Nov. 3 (Bloomberg) -- Hong Kong stocks fell, dragging the Hang Seng Index to a one-week low, after the city’s home sales slid and European leaders withheld aid payments to Greece ahead of a referendum on a bailout agreement.
Developer Cheung Kong (Holdings) Ltd., controlled by billionaire Li Ka-shing, fell 3.7 percent. Standard Chartered Plc, the U.K.’s second-biggest lender by market value, declined 4 percent. Cnooc Ltd., the country’s largest offshore oil producer, retreated 3.7 percent after crude prices declined. Lenovo Group Ltd., China’s biggest maker of personal computers, jumped 3.2 percent after its second-quarter profit surged, beating analyst estimates.
The Hang Seng Index fell 2.5 percent to 19,242.50, its lowest close since Oct. 26. All but two stocks declined in the 46-member gauge. The Hang Seng China Enterprises Index of Chinese companies listed in Hong Kong dropped 1.4 percent.
“What we will see is not only a hard default of Greece but a breakdown of the euro-zone” should the nation reject the bailout pact, said Francis Lun, managing director at Lyncean Holdings Ltd. “The psychological effect from the financial meltdown will be severe, a pandemonium.” Property in Hong Kong is overpriced, and the market is headed for a drop as developers cut prices, he said.
The Hang Seng Index tumbled 16 percent this year on concern Europe’s debt crisis will spread and China will maintain tight monetary policies.

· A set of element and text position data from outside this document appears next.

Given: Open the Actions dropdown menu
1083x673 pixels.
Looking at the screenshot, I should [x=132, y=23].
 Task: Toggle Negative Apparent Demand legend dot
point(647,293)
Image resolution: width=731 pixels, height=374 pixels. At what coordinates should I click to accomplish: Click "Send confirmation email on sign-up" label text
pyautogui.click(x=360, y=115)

Companies in the index traded at 10.4 times estimated earnings, down from 14.4 times as of Dec. 31, according to data compiled by Bloomberg. The Standard & Poor’s 500 Index is at 12.5 times.
Standard Chartered sank 4 percent to HK$172.80, while Cosco Pacific Ltd., which has container facilities at Greece’s Piraeus port, slid 5 percent to HK$9.99. HSBC Holdings Plc, Europe’s largest bank by market value, fell 2.9 percent to HK$65.50.
Talks ended in Cannes, France late yesterday with German Chancellor Angela Merkel and French President Nicolas Sarkozy withholding 8 billion euros ($11 billion) of assistance and warning Greece it will surrender all European aid if it votes against a bailout package agreed upon last week. China won’t revise its domestic monetary policy, Zhang Tao, director general of the international department of the People’s Bank of China, said in Cannes before a Group of 20 nations summit.
“As to China’s domestic monetary policy, we will not change,” Zhang told reporters.
In Hong Kong, a gauge of developers fell 3.2 percent after the city’s home sales slumped by half in October from a year earlier as buyers put off purchases. Cheung Kong fell 3.7 percent to HK$92. Sino Land Co., a Hong Kong developer controlled by billionaire Robert Ng, dropped 4 percent to HK$10.56 while Henderson Land Development Co., controlled by billionaire Lee Shau-kee, lost 3.9 percent to HK$41.70.
The value of home transactions in Hong Kong last month declined 50 percent to HK$22.5 billion ($2.9 billion), the city’s government said in a statement yesterday.
Cnooc declined 3.7 percent to HK$14.52, while PetroChina Co., the country’s biggest oil producer, dropped 3.8 percent to HK$9.66 after crude futures for December delivery fell as much as 1.8 percent to $90.87 a barrel in electronic trading on the New York Mercantile Exchange today.
Among stocks that rose, Lenovo gained 3.2 percent to HK$5.78 after saying second-quarter profit rose 88 percent to $143.9 million from a year earlier, beating the $119.3 million average of eight analysts’ estimates compiled by Bloomberg.
China Life Insurance Co., the nation’s biggest insurer by market value, gained 3.9 percent to HK$21.15 after Sinolink Securities Co. recommended the industry as potential beneficiaries of a market rebound.
Futures on the Hang Seng Index slid 2.4 percent to 19,292. The HSI Volatility Index jumped 12 percent to 39.26, indicating options traders expect a swing of 11 percent in the Hang Seng Index in the next 30 days.